Irene Soria: “El uso de software libre tendría que ser indispensable y necesario para el desarrollo de las humanidades digitales, dada la necesidad de permanencia en el tiempo, libre acceso a un grupo mayor de personas, y libertad para modificar y crear colaborativamente nuestra propia historia digital”.

¿Por qué es importante que haya una línea de trabajo sobre Género en las Humanidades Digitales?

Ernesto Priani: “Me parece natural que el trabajo sobre cuestiones de Género, que es una de las cuestiones sociales y académicas de mayor importancia en nuestros días, forme parte de las inquietudes de las y los humanistas digitales. La comunidad de las humanidades digitales ha mostrado siempre un enorme interés por la inclusión de comunidades sub-representadas o excluidas por las más diversas razones.

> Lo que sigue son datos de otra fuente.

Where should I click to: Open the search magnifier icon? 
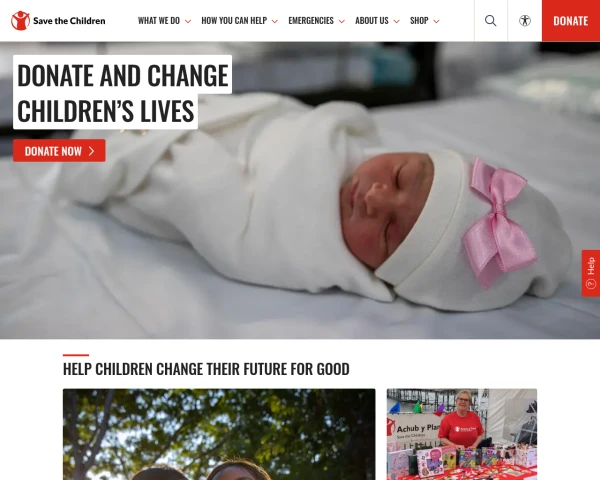coord(491,21)
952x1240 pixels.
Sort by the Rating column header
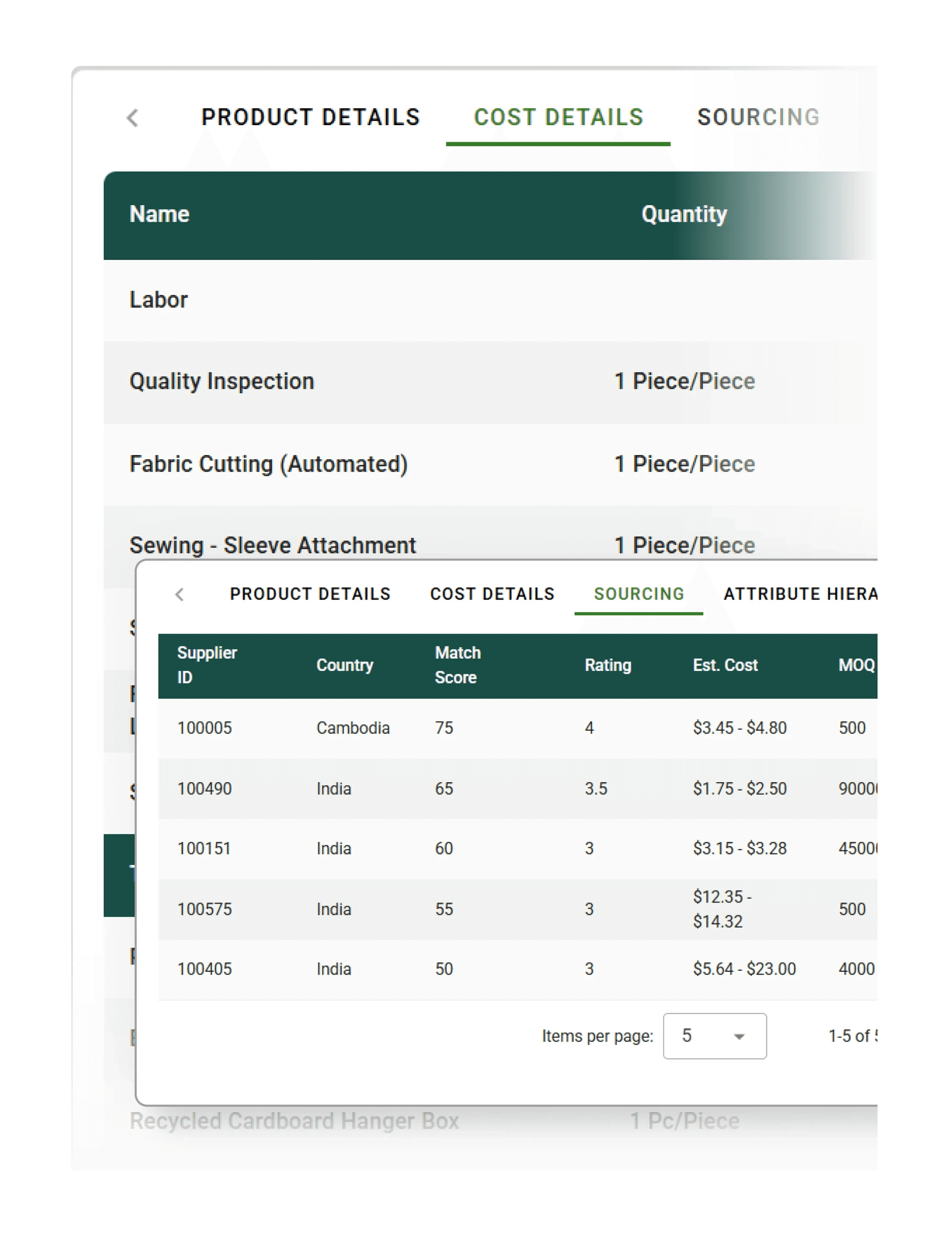pyautogui.click(x=607, y=665)
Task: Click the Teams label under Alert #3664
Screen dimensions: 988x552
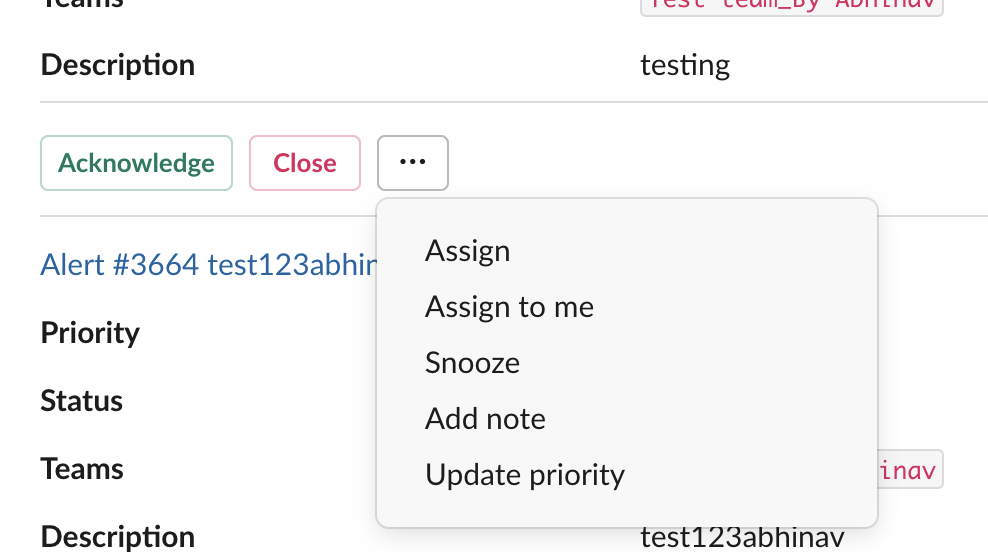Action: pyautogui.click(x=82, y=469)
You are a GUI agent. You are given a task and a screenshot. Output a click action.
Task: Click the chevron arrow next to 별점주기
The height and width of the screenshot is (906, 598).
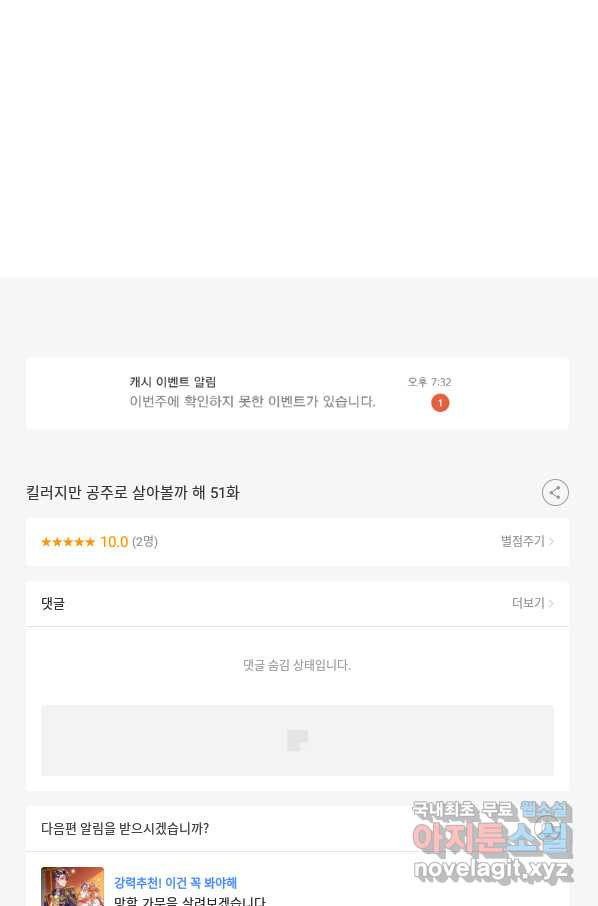coord(552,541)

El énfasis en los estudios de género, es parte de esa cultura y esa ética de las HD”.

Gimena del Río: “Porque visibiliza las condiciones históricas en las que trabajamos en la academia, pone en discusión las desigualdades y, a la vez nos obliga a comprometernos con la equidad (…) Si estamos constantemente repitiendo que las HD buscan la innovación en el modo en el que plantean la investigación científica, en los métodos y en la colaboración, también tenemos que reflexionar en el modo en el que las HD pueden oponerse a los discursos hegemónicos, verticalistas y sesgados que, lamentablemente, siguen tiñendo el mundo académico”.

Elena León: “Más allá de lo numérico, es importante que las dinámicas de equidad se den en cualquiera de las líneas de las HD para que las mujeres puedan ejercer el pensamiento y participar de las investigaciones, y que su trabajo sea discutido y valorado, sin necesidad de que se le etiquete como cuota de género. Por lo tanto, creo que el problema es más complicado”.

Irene Soria: “Más que una línea de género, considero necesaria la postura de la teoría feminista, no sólo en las HD, sino en todas las disciplinas del conocimiento, ya que el Feminismo ofrece una postura crítica en la manera en la que se genera la ciencia, la historia, las artes, etcétera. El feminismo ofrecería a las Humanidades Digitales, no sólo el enfoque necesario para visibilizar la brecha digital por razones de género, sino que ayudaría a detectar nuevas formas de pensar los “saber-hacer” en las prácticas de las mujeres que durante siglos ha estado negado al ejercicio, uso y generación de la tecnología”.

Ojalá estos comentarios nos hagan reflexionar sobre lo que sigue. Nos vemos pronto.